For each record below, set it down exactly but leave out any picture.

**Extracted data:**
+++

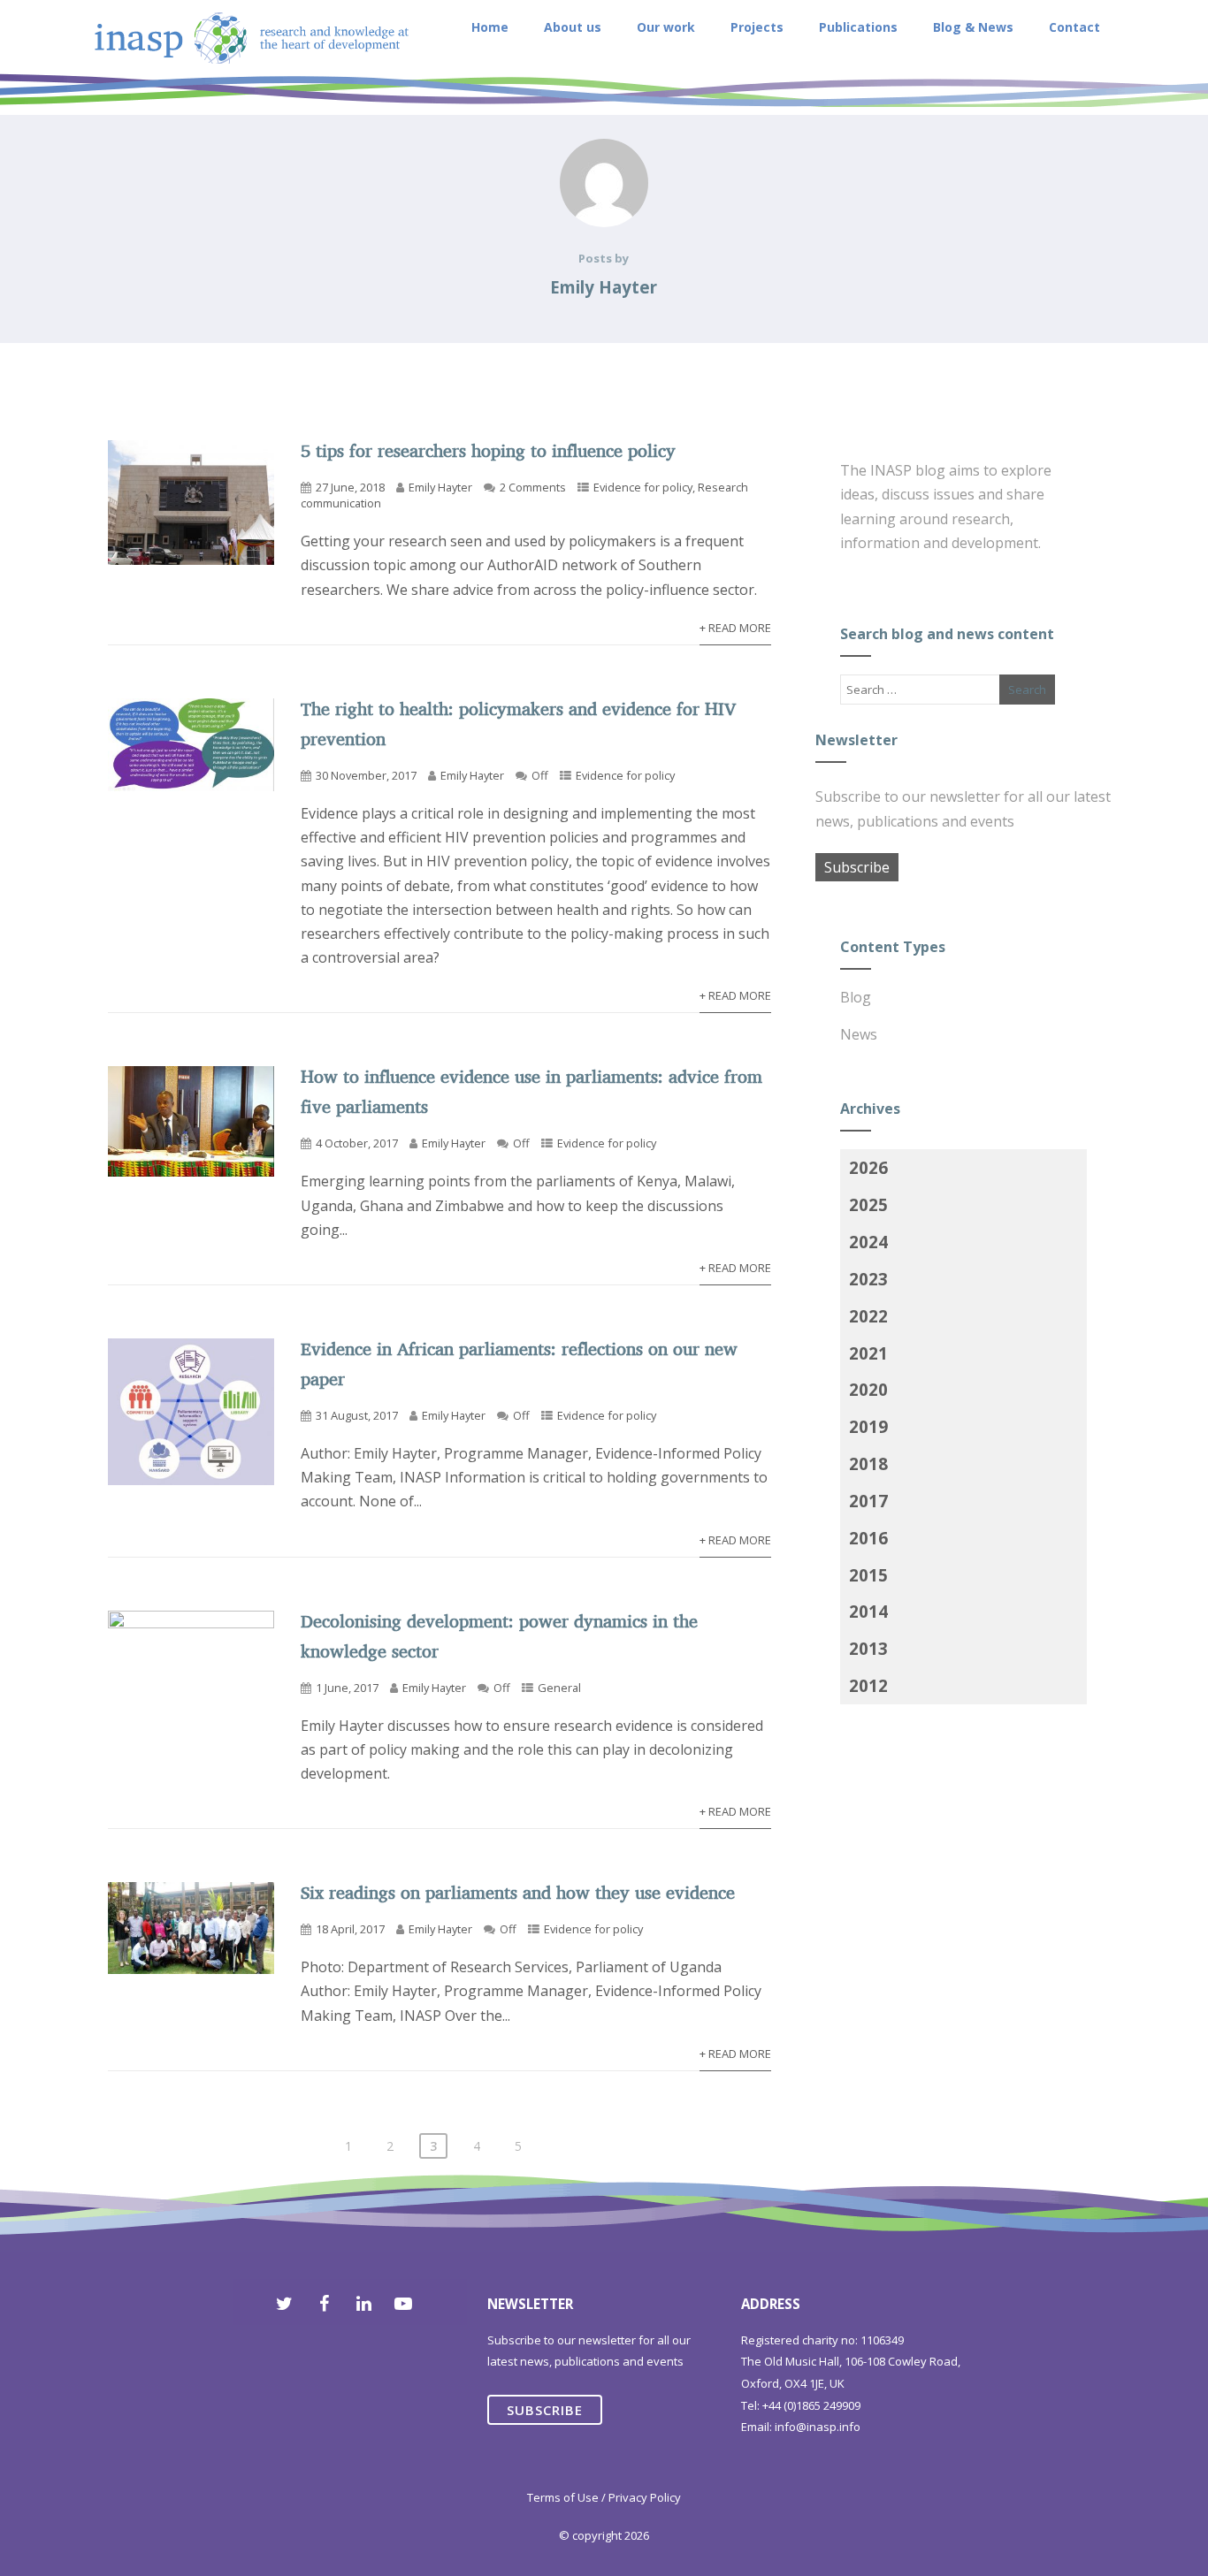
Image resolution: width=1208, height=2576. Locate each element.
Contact (1074, 27)
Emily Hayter (440, 487)
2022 (868, 1316)
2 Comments (533, 487)
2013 (868, 1648)
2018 (868, 1463)
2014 (868, 1611)
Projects (757, 27)
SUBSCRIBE (545, 2410)
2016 (868, 1538)
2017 (868, 1501)
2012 (868, 1685)
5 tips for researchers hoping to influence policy (488, 450)
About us (572, 27)
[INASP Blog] (252, 105)
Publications (858, 27)
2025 (868, 1204)
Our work (666, 27)
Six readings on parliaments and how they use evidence (518, 1892)
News (858, 1034)
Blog (855, 997)
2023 (868, 1279)
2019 (868, 1426)
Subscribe (857, 867)
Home (489, 27)
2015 (868, 1575)
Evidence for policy (642, 487)
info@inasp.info (817, 2427)
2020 (868, 1389)
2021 (868, 1353)
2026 (868, 1167)
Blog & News (973, 27)
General (559, 1688)
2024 (868, 1242)
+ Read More (735, 628)
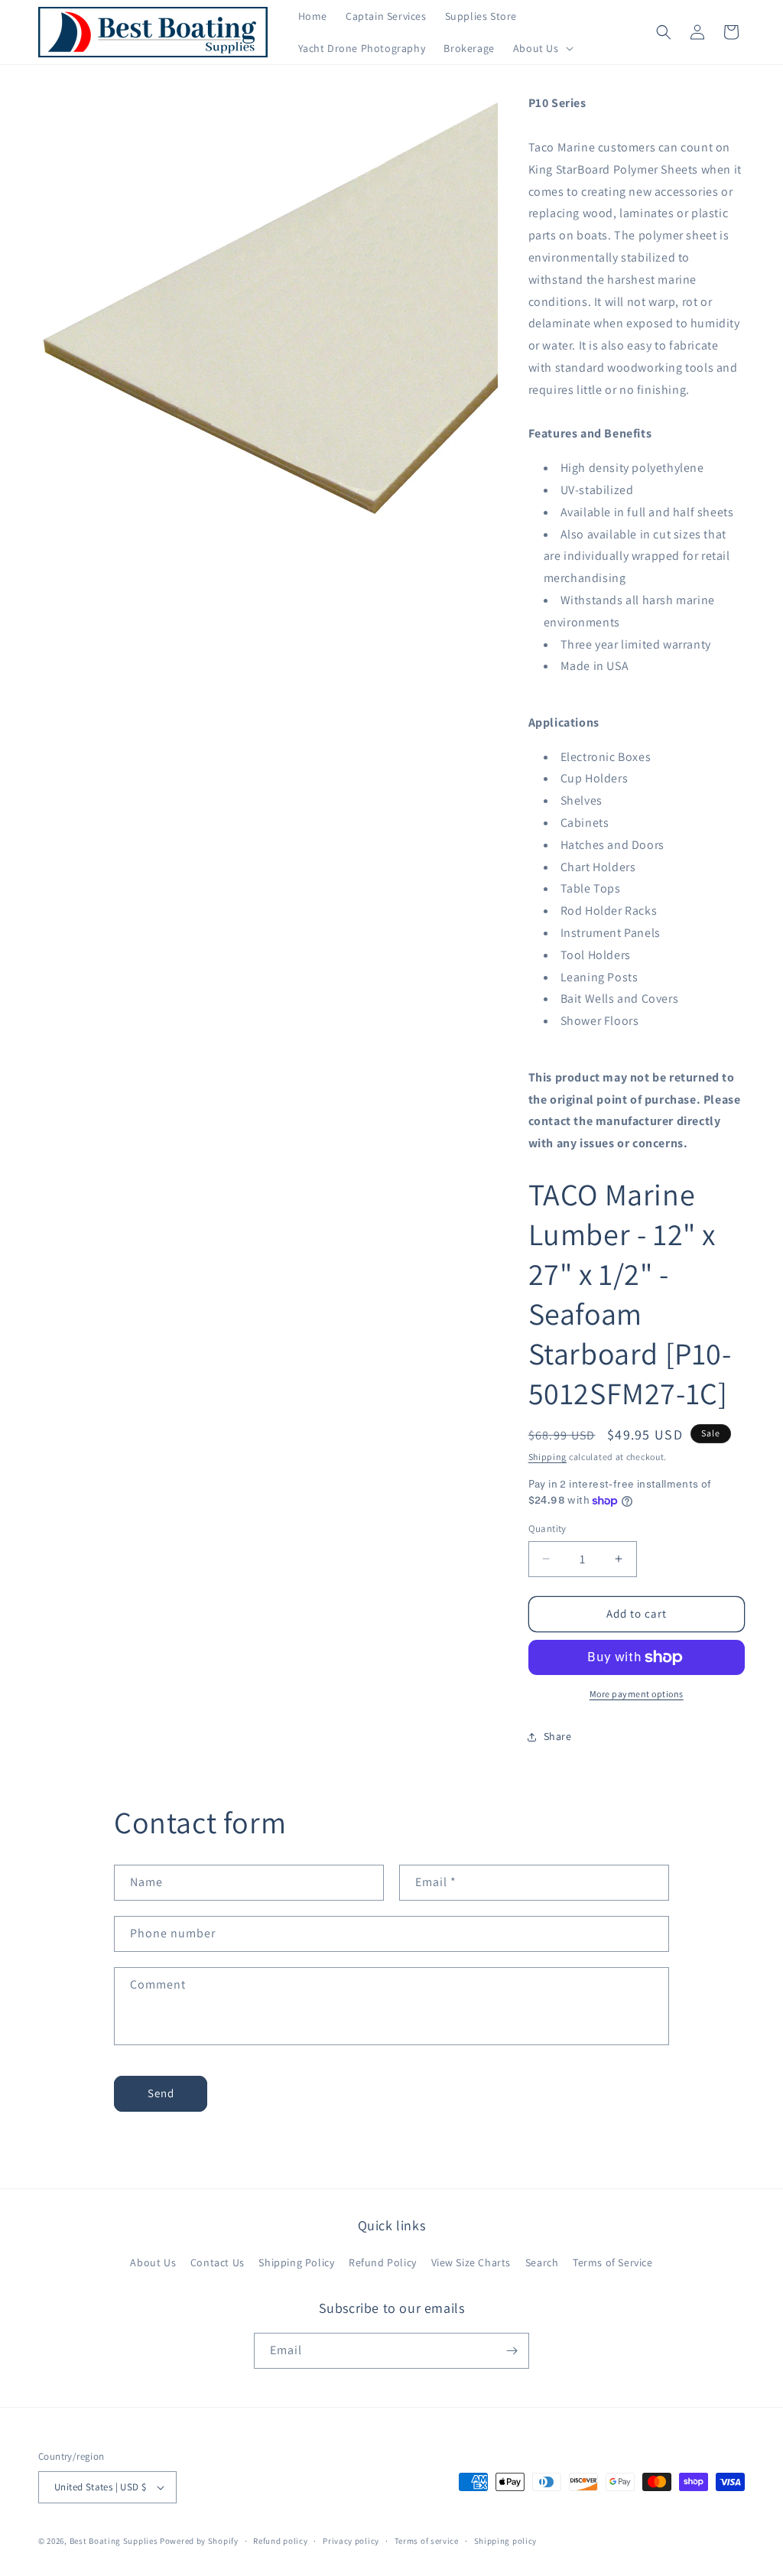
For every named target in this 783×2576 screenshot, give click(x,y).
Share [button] (558, 1736)
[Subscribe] (511, 2351)
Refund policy (280, 2540)
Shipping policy (506, 2540)
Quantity (547, 1528)
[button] (542, 48)
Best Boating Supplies (114, 2540)
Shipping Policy (296, 2262)
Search (542, 2262)
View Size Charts (471, 2262)
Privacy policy (351, 2540)
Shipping (547, 1456)
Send (161, 2093)
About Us (153, 2262)
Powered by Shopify (199, 2540)
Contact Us (217, 2262)
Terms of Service (613, 2262)
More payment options (637, 1693)
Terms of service (427, 2540)
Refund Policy (383, 2262)
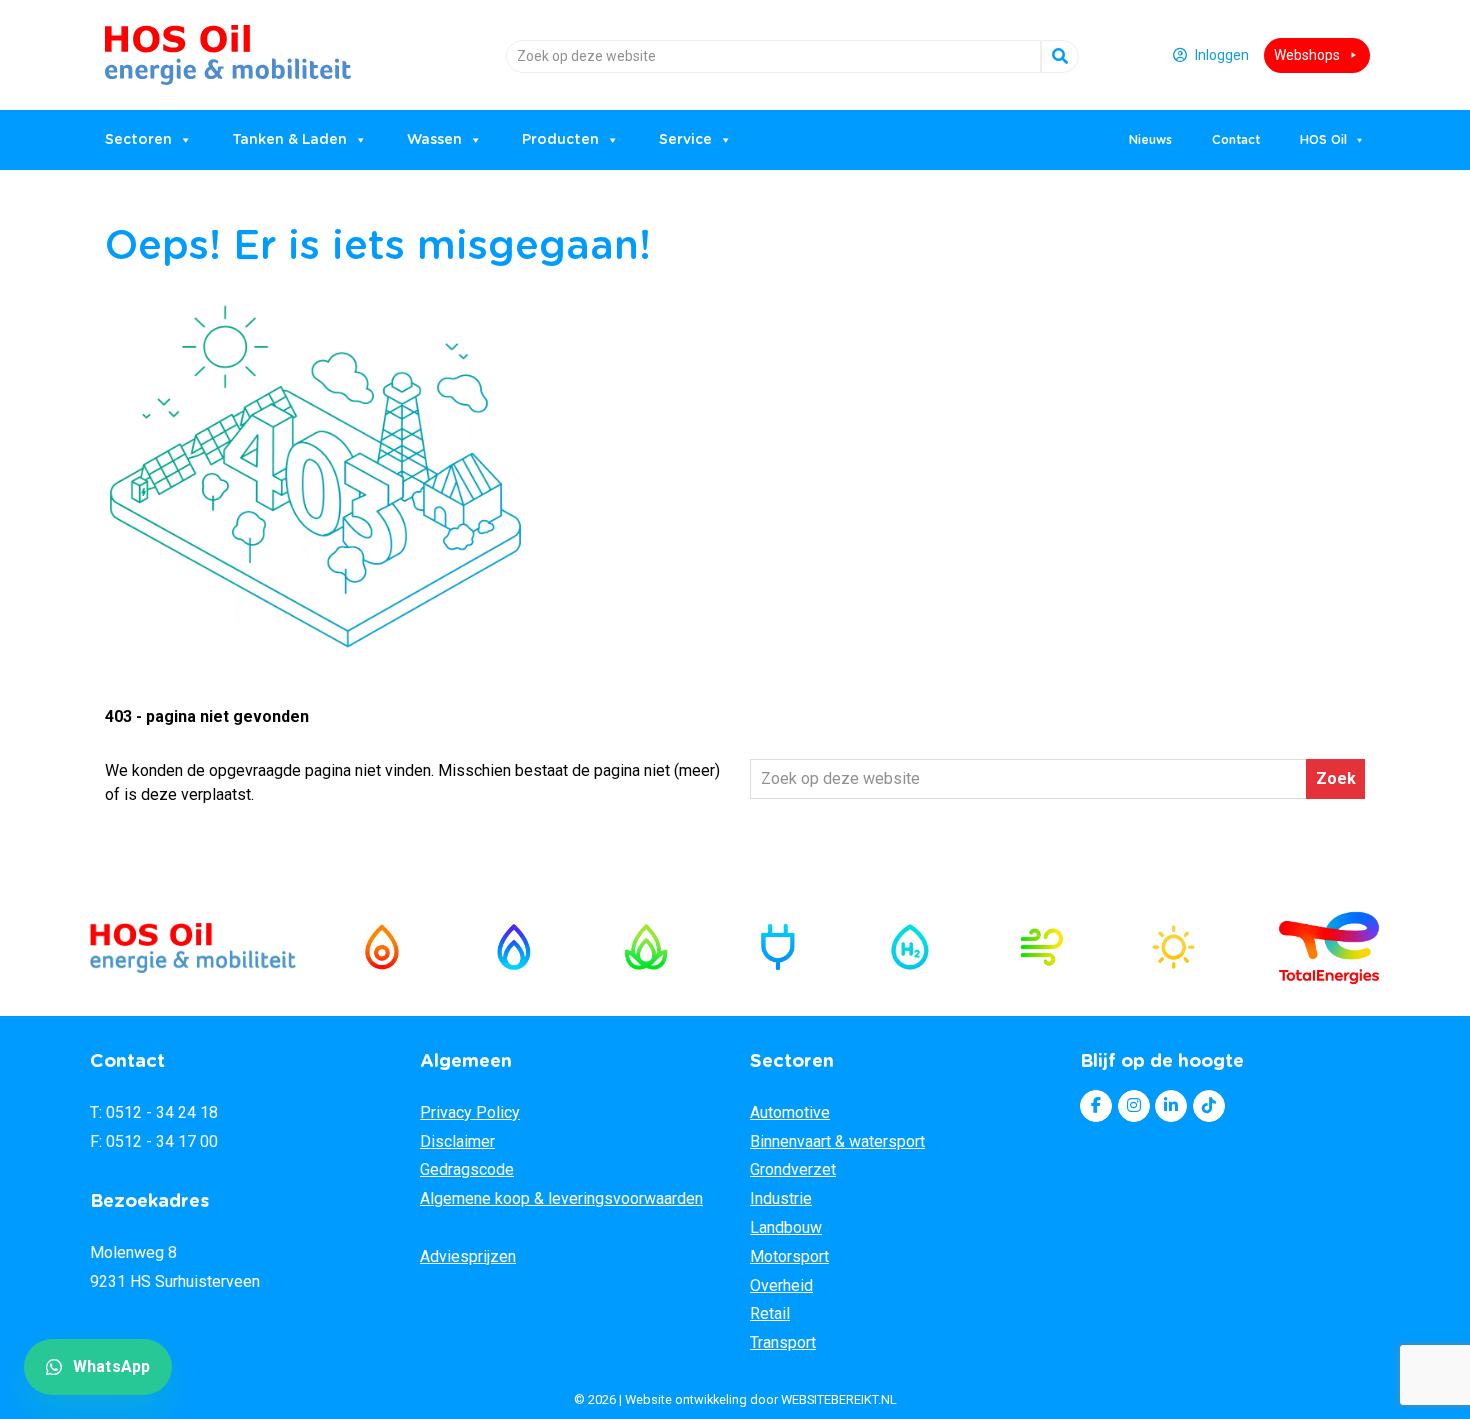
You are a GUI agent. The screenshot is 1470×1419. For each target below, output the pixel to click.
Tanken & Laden (289, 140)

+++

**Solution below:**
Image resolution: width=1208, height=2576. Locate each element.
Contact (1074, 27)
Emily Hayter (440, 487)
2022 (868, 1316)
2 Comments (533, 487)
2013 (868, 1648)
2018 (868, 1463)
2014 (868, 1611)
Projects (757, 27)
SUBSCRIBE (545, 2410)
2016 (868, 1538)
2017 (868, 1501)
2012 (868, 1685)
5 tips for researchers hoping to influence policy (488, 450)
About us (572, 27)
[INASP Blog] (252, 105)
Publications (858, 27)
2025 (868, 1204)
Our work (666, 27)
Six readings on parliaments and how they use evidence (518, 1892)
News (858, 1034)
Blog (855, 997)
2023 (868, 1279)
2019 (868, 1426)
Subscribe (857, 867)
Home (489, 27)
2015 (868, 1575)
Evidence for policy (642, 487)
info@inasp.info (817, 2427)
2020 (868, 1389)
2021 (868, 1353)
2026 (868, 1167)
Blog & News (973, 27)
General (559, 1688)
2024 (868, 1242)
+ Read More (735, 628)
For every named target in this 783×2576 screenshot, give click(x,y).
Share [button] (558, 1736)
[Subscribe] (511, 2351)
Refund policy (280, 2540)
Shipping policy (506, 2540)
Quantity (547, 1528)
[button] (542, 48)
Best Boating Supplies (114, 2540)
Shipping Policy (296, 2262)
Search (542, 2262)
View Size Charts (471, 2262)
Privacy policy (351, 2540)
Shipping (547, 1456)
Send (161, 2093)
About Us (153, 2262)
Powered by Shopify (199, 2540)
Contact Us (217, 2262)
Terms of Service (613, 2262)
More payment options (637, 1693)
Terms of service (427, 2540)
Refund Policy (383, 2262)
You are a GUI agent. The screenshot is 1470×1419. For each target below, output the pixel to click.
Tanken & Laden (289, 140)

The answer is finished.